--- START OF Supplied material ---

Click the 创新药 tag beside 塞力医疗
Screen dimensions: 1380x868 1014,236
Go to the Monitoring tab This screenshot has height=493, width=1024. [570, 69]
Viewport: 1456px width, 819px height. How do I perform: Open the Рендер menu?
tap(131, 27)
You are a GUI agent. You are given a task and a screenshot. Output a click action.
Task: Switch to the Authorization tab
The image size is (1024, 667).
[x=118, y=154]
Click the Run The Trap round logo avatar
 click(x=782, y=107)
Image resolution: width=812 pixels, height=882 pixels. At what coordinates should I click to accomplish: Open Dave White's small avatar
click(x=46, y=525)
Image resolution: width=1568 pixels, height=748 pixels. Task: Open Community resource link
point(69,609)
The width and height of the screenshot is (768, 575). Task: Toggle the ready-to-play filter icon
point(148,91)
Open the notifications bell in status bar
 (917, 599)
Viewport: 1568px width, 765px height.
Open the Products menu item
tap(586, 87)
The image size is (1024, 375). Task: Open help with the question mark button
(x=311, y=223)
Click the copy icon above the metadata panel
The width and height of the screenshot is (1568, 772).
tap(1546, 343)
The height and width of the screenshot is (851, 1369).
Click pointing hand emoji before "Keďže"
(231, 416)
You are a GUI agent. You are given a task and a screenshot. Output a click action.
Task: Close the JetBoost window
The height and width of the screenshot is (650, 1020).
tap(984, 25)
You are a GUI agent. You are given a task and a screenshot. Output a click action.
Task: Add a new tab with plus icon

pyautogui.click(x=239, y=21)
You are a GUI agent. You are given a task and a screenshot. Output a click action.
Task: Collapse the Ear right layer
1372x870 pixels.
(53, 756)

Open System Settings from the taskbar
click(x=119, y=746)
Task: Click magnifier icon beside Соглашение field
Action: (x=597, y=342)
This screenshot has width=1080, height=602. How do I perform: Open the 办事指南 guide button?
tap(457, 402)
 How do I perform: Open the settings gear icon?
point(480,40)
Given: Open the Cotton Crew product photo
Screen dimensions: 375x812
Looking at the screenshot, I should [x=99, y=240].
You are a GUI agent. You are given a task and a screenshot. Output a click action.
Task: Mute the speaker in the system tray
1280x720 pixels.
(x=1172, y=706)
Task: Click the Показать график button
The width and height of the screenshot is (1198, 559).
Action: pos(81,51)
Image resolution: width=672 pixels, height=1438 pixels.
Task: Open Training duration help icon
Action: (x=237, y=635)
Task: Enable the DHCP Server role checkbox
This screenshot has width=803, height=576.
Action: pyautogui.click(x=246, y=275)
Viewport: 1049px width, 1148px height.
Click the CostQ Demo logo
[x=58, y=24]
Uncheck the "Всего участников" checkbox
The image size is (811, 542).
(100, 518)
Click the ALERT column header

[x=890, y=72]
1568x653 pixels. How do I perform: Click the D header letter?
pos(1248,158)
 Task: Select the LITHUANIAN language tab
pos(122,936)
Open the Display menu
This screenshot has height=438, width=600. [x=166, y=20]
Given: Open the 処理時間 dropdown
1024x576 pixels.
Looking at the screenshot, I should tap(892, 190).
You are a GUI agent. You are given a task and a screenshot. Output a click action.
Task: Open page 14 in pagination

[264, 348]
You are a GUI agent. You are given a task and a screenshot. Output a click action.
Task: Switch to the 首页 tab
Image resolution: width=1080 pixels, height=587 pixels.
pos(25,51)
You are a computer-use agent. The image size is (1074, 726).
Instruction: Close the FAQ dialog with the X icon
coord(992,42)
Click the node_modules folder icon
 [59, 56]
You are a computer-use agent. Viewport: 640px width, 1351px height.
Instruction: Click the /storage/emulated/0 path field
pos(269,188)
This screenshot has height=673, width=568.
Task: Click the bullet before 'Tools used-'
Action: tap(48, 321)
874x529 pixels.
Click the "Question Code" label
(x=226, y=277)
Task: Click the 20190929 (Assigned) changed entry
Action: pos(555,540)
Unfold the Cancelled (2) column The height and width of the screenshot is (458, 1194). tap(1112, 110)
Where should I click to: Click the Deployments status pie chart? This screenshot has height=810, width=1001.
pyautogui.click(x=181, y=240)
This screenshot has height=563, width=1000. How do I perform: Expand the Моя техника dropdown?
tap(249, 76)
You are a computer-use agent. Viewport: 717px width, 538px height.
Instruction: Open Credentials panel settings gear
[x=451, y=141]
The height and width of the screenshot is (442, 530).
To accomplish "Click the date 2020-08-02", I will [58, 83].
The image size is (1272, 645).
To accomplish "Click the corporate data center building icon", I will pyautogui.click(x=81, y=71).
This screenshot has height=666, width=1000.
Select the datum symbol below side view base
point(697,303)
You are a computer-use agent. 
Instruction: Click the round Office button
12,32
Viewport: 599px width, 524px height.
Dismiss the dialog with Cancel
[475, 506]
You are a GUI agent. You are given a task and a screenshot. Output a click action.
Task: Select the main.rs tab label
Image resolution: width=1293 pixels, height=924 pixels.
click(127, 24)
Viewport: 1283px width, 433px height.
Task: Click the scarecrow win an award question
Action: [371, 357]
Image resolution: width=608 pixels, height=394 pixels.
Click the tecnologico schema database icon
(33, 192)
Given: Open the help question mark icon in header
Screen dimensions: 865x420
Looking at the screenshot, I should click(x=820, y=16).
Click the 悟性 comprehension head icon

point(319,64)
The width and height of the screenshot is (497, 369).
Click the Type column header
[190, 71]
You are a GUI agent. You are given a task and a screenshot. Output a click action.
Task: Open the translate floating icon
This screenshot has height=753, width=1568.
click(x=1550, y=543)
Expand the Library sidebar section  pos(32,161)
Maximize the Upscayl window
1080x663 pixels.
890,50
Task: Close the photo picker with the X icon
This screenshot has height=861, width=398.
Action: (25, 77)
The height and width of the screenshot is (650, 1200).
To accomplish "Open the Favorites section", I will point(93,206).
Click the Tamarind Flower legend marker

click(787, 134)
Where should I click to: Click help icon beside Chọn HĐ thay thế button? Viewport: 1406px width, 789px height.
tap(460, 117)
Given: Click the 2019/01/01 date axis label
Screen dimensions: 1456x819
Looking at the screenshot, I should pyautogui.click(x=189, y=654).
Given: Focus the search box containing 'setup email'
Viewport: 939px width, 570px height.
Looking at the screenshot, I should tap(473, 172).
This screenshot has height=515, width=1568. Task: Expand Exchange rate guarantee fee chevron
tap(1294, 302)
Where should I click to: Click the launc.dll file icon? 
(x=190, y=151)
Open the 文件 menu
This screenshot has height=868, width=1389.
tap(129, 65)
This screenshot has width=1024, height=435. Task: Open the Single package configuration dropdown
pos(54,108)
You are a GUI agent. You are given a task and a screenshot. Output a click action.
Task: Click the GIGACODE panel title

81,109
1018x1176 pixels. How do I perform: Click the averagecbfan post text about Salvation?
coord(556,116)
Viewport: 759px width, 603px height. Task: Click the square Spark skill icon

--- END OF Supplied material ---

Reproduce verbatim the stretch of the records from the line containing "This screenshot has height=666, width=1000." through the line containing "tap(1294, 302)", and nothing else.

This screenshot has height=666, width=1000.
Select the datum symbol below side view base
point(697,303)
You are a computer-use agent. 
Instruction: Click the round Office button
12,32
Viewport: 599px width, 524px height.
Dismiss the dialog with Cancel
[475, 506]
You are a GUI agent. You are given a task and a screenshot. Output a click action.
Task: Select the main.rs tab label
Image resolution: width=1293 pixels, height=924 pixels.
click(127, 24)
Viewport: 1283px width, 433px height.
Task: Click the scarecrow win an award question
Action: [371, 357]
Image resolution: width=608 pixels, height=394 pixels.
Click the tecnologico schema database icon
(33, 192)
Given: Open the help question mark icon in header
Screen dimensions: 865x420
Looking at the screenshot, I should click(x=820, y=16).
Click the 悟性 comprehension head icon

point(319,64)
The width and height of the screenshot is (497, 369).
Click the Type column header
[190, 71]
You are a GUI agent. You are given a task and a screenshot. Output a click action.
Task: Open the translate floating icon
This screenshot has height=753, width=1568.
click(x=1550, y=543)
Expand the Library sidebar section  pos(32,161)
Maximize the Upscayl window
1080x663 pixels.
890,50
Task: Close the photo picker with the X icon
This screenshot has height=861, width=398.
Action: (25, 77)
The height and width of the screenshot is (650, 1200).
To accomplish "Open the Favorites section", I will point(93,206).
Click the Tamarind Flower legend marker

click(787, 134)
Where should I click to: Click help icon beside Chọn HĐ thay thế button? Viewport: 1406px width, 789px height.
tap(460, 117)
Given: Click the 2019/01/01 date axis label
Screen dimensions: 1456x819
Looking at the screenshot, I should pyautogui.click(x=189, y=654).
Given: Focus the search box containing 'setup email'
Viewport: 939px width, 570px height.
Looking at the screenshot, I should tap(473, 172).
This screenshot has height=515, width=1568. Task: Expand Exchange rate guarantee fee chevron
tap(1294, 302)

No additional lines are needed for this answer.